Many incidents involve the use of airguns*, Airsoft, imitation and BB guns, which do not require a licence and may not contain ammunition but are used by perpetrators to capitalise on the fear of victims who believe they are about to be shot. Traumatised victims are often unable to identify the weapons used. It is extremely difficult to distinguish between imitation and live-firing guns unless the weapons are fired and/or recovered, and, for this reason, guns involved in incidents frequently remain unidentified. 


Shotguns and rifles can be legally held by those granted a licence. Ultimately, legally-obtained guns in every country tend to find their way into the wrong hands, whether through theft, corrupt gun dealers, and/or the failure of the licensing procedure to identify legal gun owners who pose a risk to themselves and/or others.

Please see the endnote for further explanation of gun types and current legal status.

                                  Figure 2: December 2022 reports by weapon type


See Gun incidents in the UK page for details of incidents involving these gun types.

Guns that do not require a licence: Airguns* (so-called ‘low-powered’); Airsoft; ball-bearing; imitation; paintball; antique; deactivated; bolt guns** and starting pistols/blank firers. These guns are cheap, accessible and available to buy on impulse. Moreover, lack of secure storage requirements enables theft. Many are capable of being converted into more powerful weapons. Guns deactivated to early specifications are capable of reactivation and recent, more rigorous specifications are not retrospective.

There is no legal definition of ‘antique’ and, although possession of antique guns is prohibited to those having served or received a criminal sentence, it is unclear how this is administered during sales and transfers.

Airsoft guns are exempt from the terms of the Violent Crime Reduction Act 2006 and are ‘self-regulated’ by the Airsoft industry. The Home Office fails to collect data on the proliferation of Airsoft skirmishing sites.

  • *From January 2017 air gun owners in Scotland have required a licence.
  • ** A ‘slaughter licence’ is required for a bolt gun.

Guns that require a licence: Airguns in Scotland; shotguns; rifles; police firearms/ Tasers.

The inadequate licensing procedure is subsidised by taxpayers to the tune of £20 million a year.

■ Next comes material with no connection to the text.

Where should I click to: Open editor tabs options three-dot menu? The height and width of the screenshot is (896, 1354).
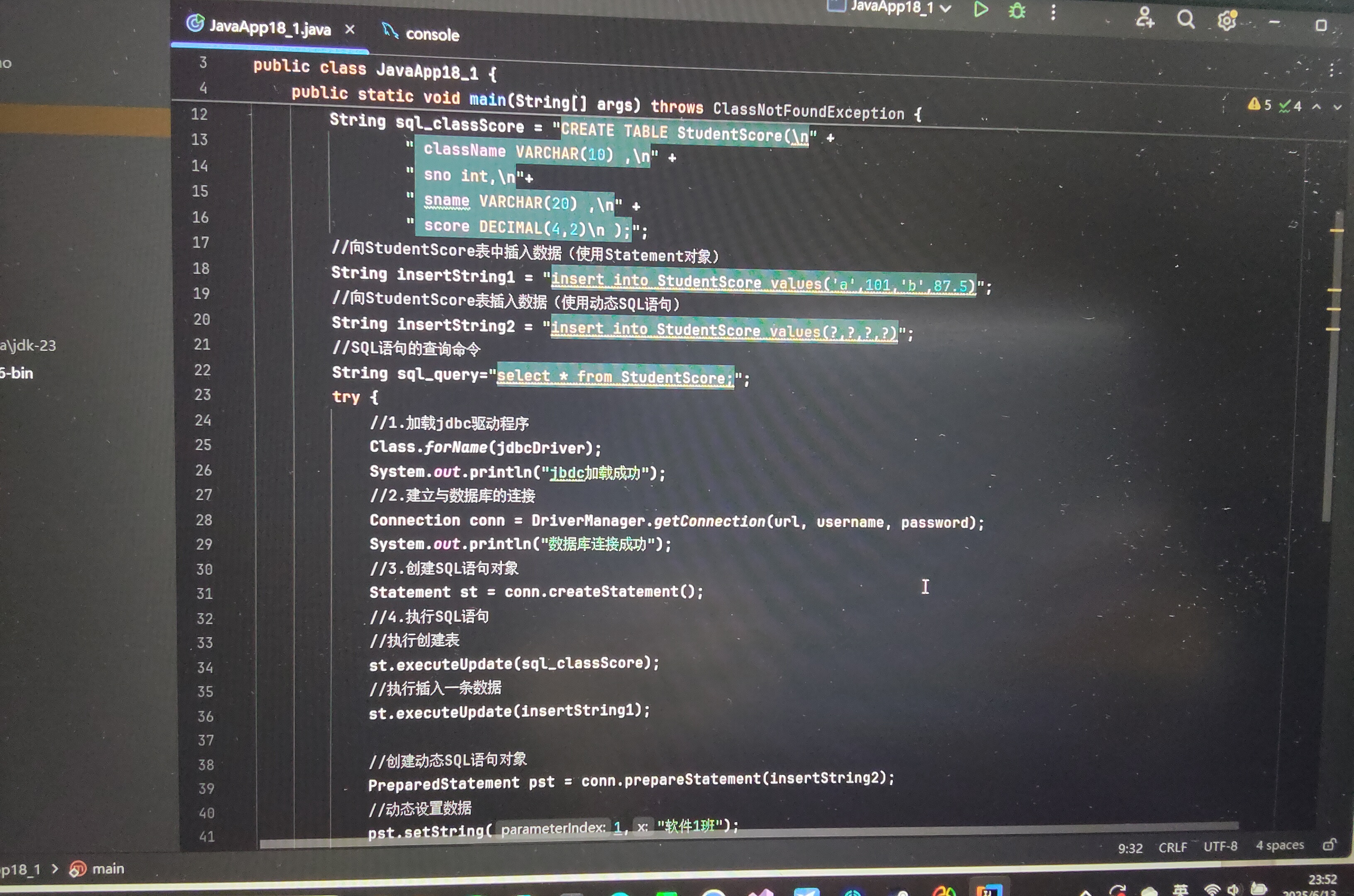1332,70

Any number of shotguns can be held on one certificate, which lasts for five years. The licensing procedure consistently fails to protect the public from licensed gun-owning perpetrators and women are particularly at risk of domestic violence involving licensed gun owners. The Home Office fails to publish data regarding the number of Licensed Gun Owners/Dealers/Legal Guns and Ammunition involved in non-fatal crime. The status of guns used in suicides is not recorded at inquests.

Guns that are prohibited: Handguns (revolvers, pistols etc.); Olympic starting pistols; Tasers; submachine guns; and ‘other’ weapons (pepper spray/CS Gas; home-made guns and explosive devices). Certain handguns are exempt from prohibition. Handgun, Taser and pepper spray use is authorised for police, but there are concerns regarding fatalities and Taser training.

Imitation/Airsoft guns are available without background checks. Crimes reported in the media as involving handguns are likely to involve imitations, airsoft, air pistols or other guns that look like handguns, resulting in misleadingly-inflated reports of handgun crime.